Christmas can be tough if you aren't prepared.

It's almost that time of year again. That time of year where your bank balance drops and your stomach expands and you don't want to go to work for fear of developing a dangerous case of man flu due to the plummeting temperatures outside. Yes, it's Christmas time, folks, and we've got you covered with this helpful survival guide. Here's what you should do and what you shouldn't do to ensure that your Christmas festivities go swimmingly.

 

Keep Your Guests Occupied

Chances are that a few of the people encircling your dining table on Christmas Day haven't seen each other in a while, or maybe have never even met before. There may be distant cousins, friends of the family, new girlfriends, new boyfriends, estranged meth head brothers – there is always the potential for unwanted awkwardness. As the host it is your job to ensure that your guests do not sit in prolonged tense silence, so why not get them chatting with a board game or some other form of entertainment? Get everyone into teams and play a game of Pictionary, or maybe even force your senile Nan to swivel her hips on the Wii Fit while everyone points and laugh at her. 

 

Don't Do Pre-Arranged Seating

No matter how much of a good idea you may think pre-arranged seating is, just know that it is not. No one likes to sit and eat next to someone they don't really know/like, and forcing these awkward situations will only lead to everyone secretly resenting you for doing so. No one wants to sit next to your estranged meth head brother, so don't  force them to do so.

 

Don't Make After-Dinner Food

After ploughing through Christmas dinner it is likely that the majority of your guests will either want to go to sleep or go to the toilet, but they are instead obligated to linger around for a few rounds of Pictionary and ritual Nan humiliation.

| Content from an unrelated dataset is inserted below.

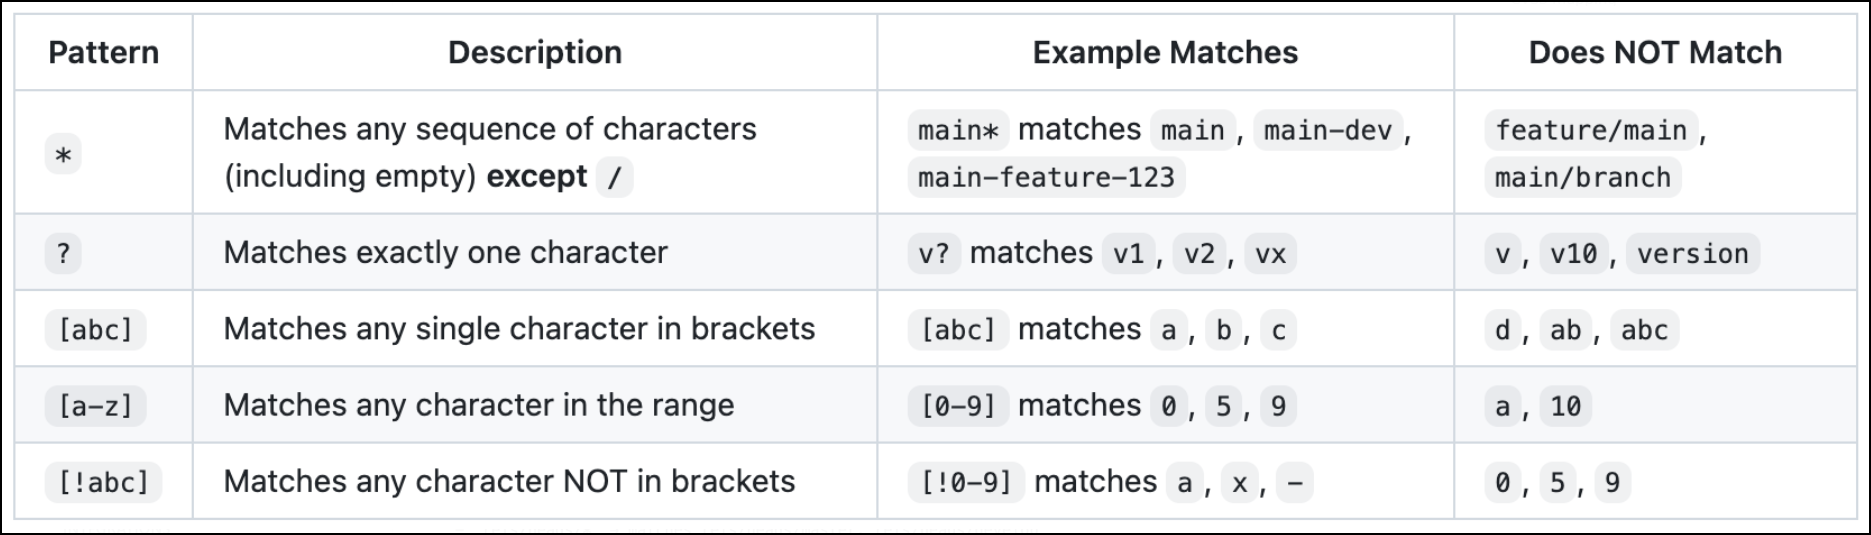
Task: Select the question mark pattern code
Action: coord(63,253)
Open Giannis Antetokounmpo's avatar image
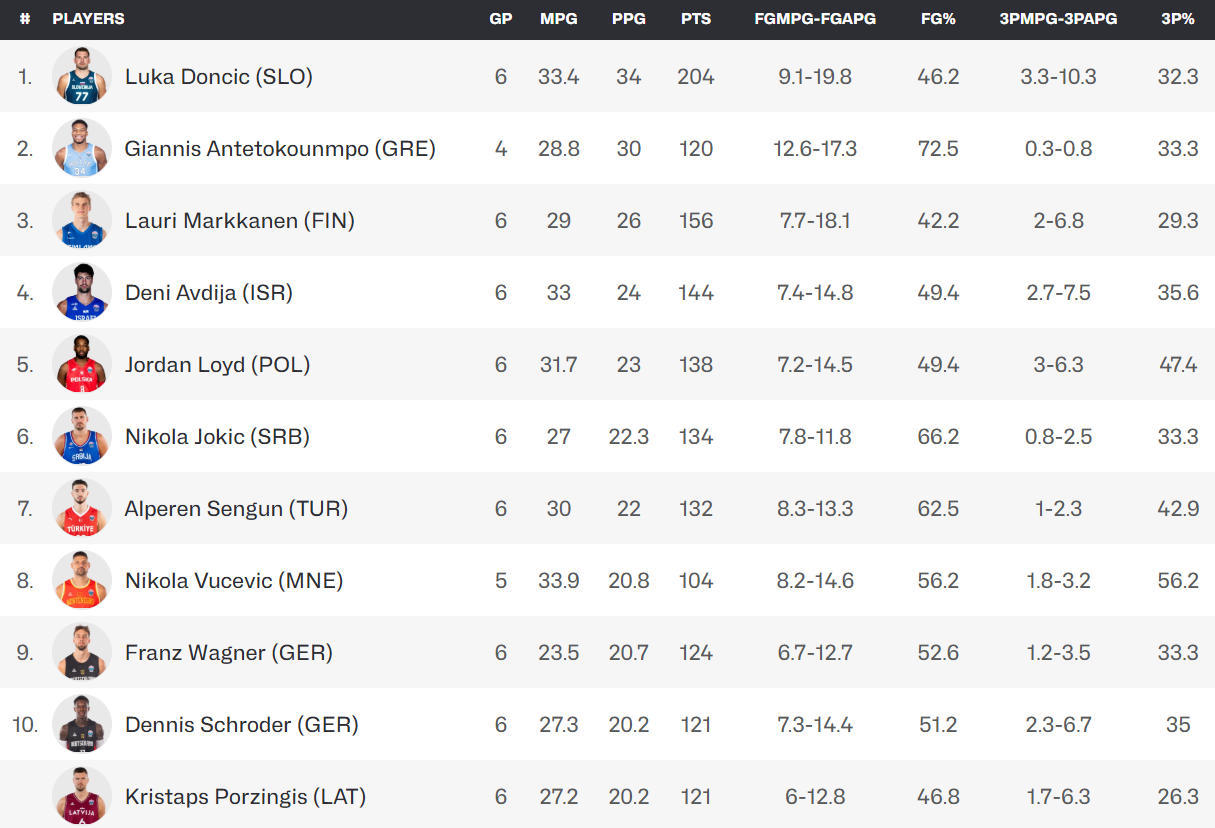The image size is (1215, 828). coord(82,148)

You may be inclined to host a buffet of sorts, then, in order to help your guests while away the hours by pushing them closer towards an impromptu cardiac arrest, but DON'T DO IT. No one wants to leave your humble abode looking 7 months pregnant with remnants of Doritos covering their unsightly knitted Christmas jumpers.

 

Keep a High Supply of Alcohol 

As with any formal social event, the best way to get through it is with copious amounts of alcohol. This should not be forgotten at Christmas time. While your relatives may sit in stoic silence whilst sober, if you ply them with enough Smirnoff then chances are you won't even need to host an awkward game of Pictionary or force your Nan to simulate skiing on the Wii Fit, as everyone will be far too plastered to care who they're with or what they're doing. Also, if you make them start drinking early, they may not even realise how much of a terrible cook you are, and will be completely undeterred by the dangerously undercooked turkey sitting on the plate before them.